→ PROBLEM STATEMENT
Write exactly, with no line omitted or added, the span beginning at the line that holds "Click the OpenSea logo" and ending at the last line of the records.

→ RECORDS TO PROCESS

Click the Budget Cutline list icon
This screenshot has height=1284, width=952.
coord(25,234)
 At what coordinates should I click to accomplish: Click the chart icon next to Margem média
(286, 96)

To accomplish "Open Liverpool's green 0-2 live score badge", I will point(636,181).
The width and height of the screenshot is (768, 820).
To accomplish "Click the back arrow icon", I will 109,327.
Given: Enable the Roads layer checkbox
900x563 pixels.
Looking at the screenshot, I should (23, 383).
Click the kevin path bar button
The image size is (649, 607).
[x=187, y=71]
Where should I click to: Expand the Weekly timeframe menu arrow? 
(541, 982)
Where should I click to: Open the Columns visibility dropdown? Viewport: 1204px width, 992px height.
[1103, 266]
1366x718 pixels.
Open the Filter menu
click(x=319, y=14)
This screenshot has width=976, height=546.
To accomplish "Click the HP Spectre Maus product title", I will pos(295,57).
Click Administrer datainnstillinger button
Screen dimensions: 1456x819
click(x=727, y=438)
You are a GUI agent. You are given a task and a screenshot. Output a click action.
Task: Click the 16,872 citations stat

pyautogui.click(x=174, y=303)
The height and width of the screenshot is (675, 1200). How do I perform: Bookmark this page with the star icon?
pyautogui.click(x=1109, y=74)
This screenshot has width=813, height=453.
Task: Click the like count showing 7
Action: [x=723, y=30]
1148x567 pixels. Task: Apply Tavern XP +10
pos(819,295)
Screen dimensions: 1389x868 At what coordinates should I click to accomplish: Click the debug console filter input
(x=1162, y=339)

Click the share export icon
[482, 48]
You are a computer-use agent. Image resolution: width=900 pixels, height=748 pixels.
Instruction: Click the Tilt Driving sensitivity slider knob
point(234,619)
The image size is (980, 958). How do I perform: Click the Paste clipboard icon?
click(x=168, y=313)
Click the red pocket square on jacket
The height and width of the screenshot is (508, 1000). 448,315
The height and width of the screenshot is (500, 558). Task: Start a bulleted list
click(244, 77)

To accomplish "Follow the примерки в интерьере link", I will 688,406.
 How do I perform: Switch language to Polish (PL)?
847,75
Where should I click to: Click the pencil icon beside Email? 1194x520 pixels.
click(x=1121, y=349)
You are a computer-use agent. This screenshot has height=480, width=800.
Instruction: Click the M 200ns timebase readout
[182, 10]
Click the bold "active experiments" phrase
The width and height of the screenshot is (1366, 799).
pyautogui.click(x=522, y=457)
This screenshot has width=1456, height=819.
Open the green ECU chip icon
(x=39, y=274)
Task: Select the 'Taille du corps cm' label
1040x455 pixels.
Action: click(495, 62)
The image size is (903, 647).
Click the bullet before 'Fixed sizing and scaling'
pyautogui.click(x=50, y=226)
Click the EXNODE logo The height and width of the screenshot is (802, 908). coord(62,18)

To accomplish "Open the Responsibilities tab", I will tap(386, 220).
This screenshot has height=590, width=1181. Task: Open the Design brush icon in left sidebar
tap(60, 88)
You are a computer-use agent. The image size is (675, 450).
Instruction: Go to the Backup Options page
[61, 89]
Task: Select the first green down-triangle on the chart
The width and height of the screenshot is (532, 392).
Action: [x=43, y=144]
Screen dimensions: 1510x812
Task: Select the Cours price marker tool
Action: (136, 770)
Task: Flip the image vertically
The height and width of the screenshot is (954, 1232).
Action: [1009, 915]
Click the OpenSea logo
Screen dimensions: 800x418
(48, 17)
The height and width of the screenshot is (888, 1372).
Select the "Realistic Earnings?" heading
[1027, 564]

→ EXERCISE SOLUTION
Click the OpenSea logo
Screen dimensions: 800x418
(48, 17)
The height and width of the screenshot is (888, 1372).
Select the "Realistic Earnings?" heading
[1027, 564]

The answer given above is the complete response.